In 1950, he moved to the Calgary Herald where he started a column called “Furrows and Foothills”. In his first column for the Herald, he started by saying the following:
“It’ll be nice to get out and visit with the folks. Whether they are following the furrows or riding the foothills, there’s a bunch of great people — just folks — in this part of the country. And they have interesting stories to tell of how they got to be what they are.”
And that is how it would go for the next 25 years. Ken’s column would eventually run three times a week and the name “Furrows and Foothills” would be dropped in favor of the much-more-to-the-point “Ken Liddell’s Column”, but the focus would never change during his time at the Herald. His beat would expand to cover all four western provinces but it remained focused on Ken getting out onto the highways and backroads and telling the stories about what he found and who he came across.
In this regard I feel a true connection to Ken. This was a man who essentially got to live my dream and got paid for doing it. He was more focused on the people whereas I am more about the places but that’s because of my introverted tendencies. His medium was primarily the written word whereas mine is becoming more and more about video. Regardless of the tools, the spirit is the same.

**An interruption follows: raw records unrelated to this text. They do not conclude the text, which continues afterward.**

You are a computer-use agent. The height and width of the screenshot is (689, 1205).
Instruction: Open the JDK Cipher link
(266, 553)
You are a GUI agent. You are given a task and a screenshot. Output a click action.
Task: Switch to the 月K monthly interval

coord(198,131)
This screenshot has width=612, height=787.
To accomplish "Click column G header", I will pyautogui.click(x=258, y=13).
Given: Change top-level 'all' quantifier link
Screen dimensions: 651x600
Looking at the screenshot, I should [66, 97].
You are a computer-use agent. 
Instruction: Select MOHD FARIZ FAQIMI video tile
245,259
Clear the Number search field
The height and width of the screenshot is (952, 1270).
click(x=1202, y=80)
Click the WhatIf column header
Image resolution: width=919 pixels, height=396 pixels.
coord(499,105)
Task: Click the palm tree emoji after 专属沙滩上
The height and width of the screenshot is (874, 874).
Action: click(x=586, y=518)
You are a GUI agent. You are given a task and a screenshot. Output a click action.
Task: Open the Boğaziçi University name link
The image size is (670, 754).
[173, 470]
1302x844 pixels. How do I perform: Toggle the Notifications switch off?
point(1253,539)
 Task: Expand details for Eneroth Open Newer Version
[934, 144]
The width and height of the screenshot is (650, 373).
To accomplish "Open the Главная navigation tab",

It is interesting for me to think about what it would have been like to meet Ken. He was born just a couple of years before my maternal grandfather so they would have been cut from the same cloth. Both of my grandfathers died before I even reached the age of three, so I don’t know what the grandfather-grandson relationship is like, but nevertheless I feel like Ken — through the timelessness of his columns — is like a virtual grandfather to me. “Hey gramps, want to load up the car and head down to Nanton this weekend?”
I had hoped when I started digging into more recent articles about Ken that I would uncover how he lived happily into his 90s and never stopped exploring the world around him. However, it was not to be. I learned that Ken shared something else in common with my maternal grandfather. They both died in 1975 and it seem both deaths were sudden and unexpected.
In 1976 the Calgary Herald and the Travel Industry Association of Alberta established the Ken Liddell Memorial Award for excellence in reporting on the subject of tourism. Any sort of of recent reference to this award did not make itself readily available so I don’t know what became of it. If you have any information, please leave a comment and share with us.
Ken left quite a legacy. He wrote five books and an estimated 5000 columns. I think this line from the article the Herald published about his death says it perfectly:
“We know that our sorrow will be shared by countless people throughout Western Canada in cities, towns, villages, and on the farms and the ranches, for all of those were Ken Liddell’s own special beat. The people and the stories of the West were his love and his life.”
Ken lies in rest in Queens Park Cemetery in Calgary.